Mercury News: District Attorney’s Office Charging Gang Enhancements for Graffiti

Gang enhancements are a device prosecutors use to greatly increase (or threaten to increase) sentences for defendants who they feel meet the extremely loose definition of having committed a crime to benefit a “street gang.” By adding this enhancement, ACJP has seen families where a defendant felt forced to take a plea due to the extremely high sentence they would face if they lost a trial due to the enhancements. And as defense attorneys will tell you, walking into a jury trial with a “gang” tag already puts the defendant at a serious disadvantage. But this is the first time we have seen prosecutors expand the net of gang enhancement to include graffiti charges — as they have just done here in Santa Clara County. As you will see in the article written by Tracey Kaplan for the Mercury News, the DA’s office acknowledges these are non-violent acts, but nonetheless are applying gang enhancements. We are concerned with this precedent of treating the enhancement like a rubber band — stretching it to include whomever they want to force a plea out of. And of course, we know that such extraordinarily severe sentencing will not deter the act of graffiti. As such, these youth are being sacrificed (records with strikes and the looming threat of lengthy prison sentences) for a rationale that carries no logic in the real world. 

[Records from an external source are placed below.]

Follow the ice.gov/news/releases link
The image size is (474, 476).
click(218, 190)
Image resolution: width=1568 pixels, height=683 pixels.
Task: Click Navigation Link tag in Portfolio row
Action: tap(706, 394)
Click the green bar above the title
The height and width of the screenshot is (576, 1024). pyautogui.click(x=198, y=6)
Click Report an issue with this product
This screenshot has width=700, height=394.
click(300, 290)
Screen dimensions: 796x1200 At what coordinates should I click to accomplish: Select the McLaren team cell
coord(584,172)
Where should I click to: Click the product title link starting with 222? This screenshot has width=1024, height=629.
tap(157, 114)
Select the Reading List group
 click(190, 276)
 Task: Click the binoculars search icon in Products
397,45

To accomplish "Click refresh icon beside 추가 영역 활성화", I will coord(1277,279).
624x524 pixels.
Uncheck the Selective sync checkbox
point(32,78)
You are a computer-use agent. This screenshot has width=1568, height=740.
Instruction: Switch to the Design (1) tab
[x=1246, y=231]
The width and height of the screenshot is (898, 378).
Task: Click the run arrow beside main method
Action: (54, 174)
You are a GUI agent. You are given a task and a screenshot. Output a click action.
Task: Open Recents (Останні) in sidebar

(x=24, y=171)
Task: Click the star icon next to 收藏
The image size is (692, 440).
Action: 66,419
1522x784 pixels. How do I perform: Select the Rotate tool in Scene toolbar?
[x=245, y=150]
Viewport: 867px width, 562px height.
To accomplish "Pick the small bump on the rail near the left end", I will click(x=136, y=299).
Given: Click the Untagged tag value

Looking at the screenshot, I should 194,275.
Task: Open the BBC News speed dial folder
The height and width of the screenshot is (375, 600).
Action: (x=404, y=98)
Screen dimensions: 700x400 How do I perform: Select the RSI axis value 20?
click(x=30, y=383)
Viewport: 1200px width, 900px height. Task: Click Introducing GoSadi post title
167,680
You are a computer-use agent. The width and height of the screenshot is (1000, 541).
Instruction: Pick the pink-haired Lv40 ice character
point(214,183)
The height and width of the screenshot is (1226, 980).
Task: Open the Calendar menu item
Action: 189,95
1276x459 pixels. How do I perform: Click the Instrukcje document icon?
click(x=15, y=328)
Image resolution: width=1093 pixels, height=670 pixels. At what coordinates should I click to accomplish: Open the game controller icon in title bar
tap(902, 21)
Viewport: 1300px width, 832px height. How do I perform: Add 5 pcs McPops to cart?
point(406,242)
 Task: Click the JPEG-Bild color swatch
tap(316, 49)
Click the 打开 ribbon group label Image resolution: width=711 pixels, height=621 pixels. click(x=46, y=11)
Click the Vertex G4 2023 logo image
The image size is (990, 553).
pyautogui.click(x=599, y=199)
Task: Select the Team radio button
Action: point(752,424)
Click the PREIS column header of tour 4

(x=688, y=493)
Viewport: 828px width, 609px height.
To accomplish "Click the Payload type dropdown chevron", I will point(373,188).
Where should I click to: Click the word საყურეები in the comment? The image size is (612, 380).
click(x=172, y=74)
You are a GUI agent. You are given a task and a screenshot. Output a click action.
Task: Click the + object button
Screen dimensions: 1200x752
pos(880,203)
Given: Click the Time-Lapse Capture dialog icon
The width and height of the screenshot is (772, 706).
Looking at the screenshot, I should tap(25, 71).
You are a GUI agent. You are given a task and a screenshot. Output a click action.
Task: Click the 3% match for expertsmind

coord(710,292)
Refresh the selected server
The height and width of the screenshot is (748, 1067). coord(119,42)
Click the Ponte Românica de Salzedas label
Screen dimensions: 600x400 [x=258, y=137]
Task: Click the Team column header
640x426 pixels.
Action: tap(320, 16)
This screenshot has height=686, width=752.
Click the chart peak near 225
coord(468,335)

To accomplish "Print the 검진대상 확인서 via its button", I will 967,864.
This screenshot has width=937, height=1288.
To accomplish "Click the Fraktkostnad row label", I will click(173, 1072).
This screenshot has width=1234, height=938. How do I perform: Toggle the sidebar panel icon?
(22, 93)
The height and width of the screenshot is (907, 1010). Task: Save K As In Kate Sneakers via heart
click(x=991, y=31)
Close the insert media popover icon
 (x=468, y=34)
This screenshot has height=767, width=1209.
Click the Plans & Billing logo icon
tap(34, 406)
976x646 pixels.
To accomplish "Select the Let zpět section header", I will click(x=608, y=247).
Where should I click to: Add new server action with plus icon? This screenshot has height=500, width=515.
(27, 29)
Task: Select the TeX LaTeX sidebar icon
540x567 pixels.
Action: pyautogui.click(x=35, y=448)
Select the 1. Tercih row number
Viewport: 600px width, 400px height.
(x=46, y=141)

SAN JOSE,CA — It’s not an offshoot of the Norteños, Sureños, Bloods or Crips. Its members don’t sell dope or do drive-bys . And their weapons of choice aren’t guns or knives — but a colorful arsenal of spray paints.But now, a nonviolent tagging crew that’s plastered Bay Area freeways and businesses with elaborate graffiti for years has been charged by fed-up Santa Clara County prosecutors as a criminal street gang.The controversial gang enhancement, used for the first time in the South Bay against a nonviolent group of taggers and infrequently around the state, means members of the Have You Seen Us, or HYSU, crew face significantly longer potential sentences for felony vandalism — five to 22 years in state prison. Even under a tentative plea deal, their convictions will go down on their record as a strike.